G'day Maire,
I see ++toolic has identified the issue with your syntax error;
I want to discuss another aspect of your code.
Given you're talking about "stores all of the text from files held in a specific folder",
it sounds like there's a lot of data,
and %corpus may contain hundreds (thousands? millions?) of key-value pairs.
Returning all that data and using it to create a new hash may be very inefficient.
Without knowing how much data is involved,
what &getCorpus is doing internally,
or how %mycorpus is subsequently used (beyond printing its key-value pairs),
I'm not in a position to provide concrete advice;
however, I would recommend that you at least consider returning a hashref from &getCorpus, instead of a hash.
Here's a couple of Benchmarks
to give you an idea of just how inefficient your current code might be.
(Note: I typically run benchmarks a minimum of five times; discard outlier results;
then look for representative results in the remainder.)

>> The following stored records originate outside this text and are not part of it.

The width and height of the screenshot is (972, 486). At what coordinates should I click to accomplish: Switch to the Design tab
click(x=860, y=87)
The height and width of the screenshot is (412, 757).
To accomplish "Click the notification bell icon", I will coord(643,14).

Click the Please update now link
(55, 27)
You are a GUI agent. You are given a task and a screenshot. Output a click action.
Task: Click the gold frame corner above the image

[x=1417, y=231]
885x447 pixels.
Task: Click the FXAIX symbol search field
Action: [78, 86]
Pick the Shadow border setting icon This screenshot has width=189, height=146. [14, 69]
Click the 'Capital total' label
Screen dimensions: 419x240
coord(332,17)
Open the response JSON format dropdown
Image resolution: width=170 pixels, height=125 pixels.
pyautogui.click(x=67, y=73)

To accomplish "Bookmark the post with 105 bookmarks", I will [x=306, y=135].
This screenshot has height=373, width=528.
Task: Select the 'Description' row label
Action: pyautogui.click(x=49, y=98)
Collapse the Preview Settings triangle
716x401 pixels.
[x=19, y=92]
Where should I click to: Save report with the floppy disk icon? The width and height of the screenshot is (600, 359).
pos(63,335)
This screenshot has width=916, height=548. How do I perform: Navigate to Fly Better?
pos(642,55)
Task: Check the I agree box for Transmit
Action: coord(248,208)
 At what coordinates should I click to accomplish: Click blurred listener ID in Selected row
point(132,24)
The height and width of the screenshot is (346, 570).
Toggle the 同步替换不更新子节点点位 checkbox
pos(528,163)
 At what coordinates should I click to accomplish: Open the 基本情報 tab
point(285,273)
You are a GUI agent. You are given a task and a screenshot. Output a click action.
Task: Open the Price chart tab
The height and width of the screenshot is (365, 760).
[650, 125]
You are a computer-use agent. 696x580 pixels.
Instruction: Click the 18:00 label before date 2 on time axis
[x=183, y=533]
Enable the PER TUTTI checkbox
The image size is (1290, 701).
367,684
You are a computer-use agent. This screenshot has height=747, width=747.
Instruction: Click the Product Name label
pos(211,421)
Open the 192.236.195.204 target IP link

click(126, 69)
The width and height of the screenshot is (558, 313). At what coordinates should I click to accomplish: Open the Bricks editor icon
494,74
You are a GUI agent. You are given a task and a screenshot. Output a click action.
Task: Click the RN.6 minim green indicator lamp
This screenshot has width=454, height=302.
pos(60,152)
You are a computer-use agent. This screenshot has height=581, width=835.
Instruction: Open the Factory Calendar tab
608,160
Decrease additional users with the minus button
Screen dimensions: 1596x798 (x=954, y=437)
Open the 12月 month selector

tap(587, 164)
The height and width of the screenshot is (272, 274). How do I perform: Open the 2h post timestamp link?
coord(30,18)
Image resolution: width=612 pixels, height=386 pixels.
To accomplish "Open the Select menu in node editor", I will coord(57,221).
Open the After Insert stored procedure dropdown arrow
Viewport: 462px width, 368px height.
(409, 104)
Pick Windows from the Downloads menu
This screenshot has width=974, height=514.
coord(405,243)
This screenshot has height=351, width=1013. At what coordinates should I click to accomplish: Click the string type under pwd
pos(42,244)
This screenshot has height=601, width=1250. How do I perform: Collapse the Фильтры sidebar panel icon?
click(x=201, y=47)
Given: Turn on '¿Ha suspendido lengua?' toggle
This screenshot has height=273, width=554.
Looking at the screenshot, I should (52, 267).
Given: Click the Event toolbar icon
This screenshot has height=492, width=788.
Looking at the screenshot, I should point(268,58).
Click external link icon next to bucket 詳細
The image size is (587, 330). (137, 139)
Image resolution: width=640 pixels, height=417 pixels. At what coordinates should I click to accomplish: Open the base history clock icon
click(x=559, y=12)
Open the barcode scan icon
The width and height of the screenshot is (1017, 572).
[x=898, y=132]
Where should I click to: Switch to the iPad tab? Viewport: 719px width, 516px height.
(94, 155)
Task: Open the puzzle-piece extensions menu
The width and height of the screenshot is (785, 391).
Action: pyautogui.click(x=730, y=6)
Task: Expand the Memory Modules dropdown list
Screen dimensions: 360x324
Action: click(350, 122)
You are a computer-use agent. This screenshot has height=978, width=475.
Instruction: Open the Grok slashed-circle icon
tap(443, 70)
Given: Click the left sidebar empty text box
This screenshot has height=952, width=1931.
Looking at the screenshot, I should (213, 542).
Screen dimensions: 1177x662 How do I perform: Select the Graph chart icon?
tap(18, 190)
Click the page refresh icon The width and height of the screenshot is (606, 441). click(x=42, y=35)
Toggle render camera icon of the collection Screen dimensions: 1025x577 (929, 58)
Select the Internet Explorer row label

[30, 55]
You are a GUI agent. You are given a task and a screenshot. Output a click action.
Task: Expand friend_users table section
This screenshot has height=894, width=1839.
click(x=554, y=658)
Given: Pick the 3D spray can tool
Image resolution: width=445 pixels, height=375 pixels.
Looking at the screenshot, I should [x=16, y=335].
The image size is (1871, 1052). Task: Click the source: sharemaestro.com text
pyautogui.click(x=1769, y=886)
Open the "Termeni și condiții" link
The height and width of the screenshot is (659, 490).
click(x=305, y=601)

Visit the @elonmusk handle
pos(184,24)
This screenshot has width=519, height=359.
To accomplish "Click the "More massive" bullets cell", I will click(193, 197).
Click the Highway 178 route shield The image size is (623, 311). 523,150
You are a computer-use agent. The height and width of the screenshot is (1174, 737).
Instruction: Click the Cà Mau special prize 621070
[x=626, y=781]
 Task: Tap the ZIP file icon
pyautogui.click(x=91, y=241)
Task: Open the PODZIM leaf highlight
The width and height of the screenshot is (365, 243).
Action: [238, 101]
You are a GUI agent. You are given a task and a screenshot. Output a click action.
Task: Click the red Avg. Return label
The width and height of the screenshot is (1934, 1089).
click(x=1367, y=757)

In the first test, I use a hash with a thousand key-value pairs,
and compare (a) returning the hash as is and assigning that to a new hash;
(b) returning a reference to the hash and assigning that to a new scalar; and,
(c) returning a new, anonymous hashref and assigning that to a new scalar.
#!/usr/bin/env perl
use strict;
use warnings;
use Benchmark 'cmpthese';
my %big_hash = map { $_ => 1 } 1 .. 1_000;
sub _get_original_hash { return %big_hash }
sub _get_ref_to_hash { return \%big_hash }
sub _get_anon_hashref { return { %big_hash } }
cmpthese 0 => {
orig => sub { my %hash = _get_original_hash() },
ref => sub { my $ref = _get_ref_to_hash() },
anon => sub { my $anon = _get_anon_hashref() },
};
Here's a representative result:
Rate orig anon ref
orig 4495/s -- -5% -100%
anon 4756/s 6% -- -100%
ref 5554928/s 123471% 116697% --
As you can see, returning a reference to the original hash is orders of magnitude faster than the other two methods.
Although it may appear that "anon" is marginally faster than "orig", do not draw any conclusions from this:
they're too close to call as demonstrated in the next test.
Repeating the above with a million key-value pairs
my %big_hash = map { $_ => 1 } 1 .. 1_000_000;
gives this representative result:
anon 1.23/s -- -4% -100%
orig 1.28/s 4% -- -100%
ref 5557956/s 451583832% 434909964% --
Again, "ref" is orders of magnitude faster than the other two methods.
This time, however, "orig" appears to be marginally faster than "anon"
(which really just confirms that they're "too close to call").
I've only demonstrated a basic principle.
You should write your own benchmarks using realistic data
(which you haven't described in your OP and I can only guess at).
If you do decide to return a hashref, your code might look more like this:
my $mycorpus = getCorpus('C:\Users\li\test');
print "$_ : $mycorpus{$_}\n" for sort keys %$mycorpus;
For printing all the keys and their values, consider one of the dumper modules.
My preference is the CPAN module Data::Dump;
the core module Data::Dumper is also popular;
others exist but those are the only two I've had much experience with.
Using Data::Dump, you could get much the same output as the two lines above,
but you'd only need this one line of code:
dd getCorpus('C:\Users\li\test');
And just a couple of other, unrelated points:
"This subroutine has been written and used by someone with a lot more coding experience than me, so I can be sure that it is not the problem."
That's a dangerous assumption: the best programmer in the world is not infallible and can have an off-day.
Check it yourself: you may learn something; you might spot an error.
"... I'm not sure about the etiquette of making someone else's code available without their consent."
If the code's in the public domain, post it or link to it, and provide suitable attribution.
Consent should not be required (unless the author specified this requirement).
Notification may be a courtesy but could also be a nuisance:
consider whether that's appropriate on a case-by-case basis.
If it's not in the public domain, you should gain consent first;
you may also need to alter sensitive data,
e.g. post strings like "password", "credit_card_number", or "client_contact_details" instead of the real values.
If you're posting a lot of code here,
consider wrapping it in <spoiler>...</spoiler> or <readmore>...</readmore> tags.
See "Writeup Formatting Tips" for more about that.
|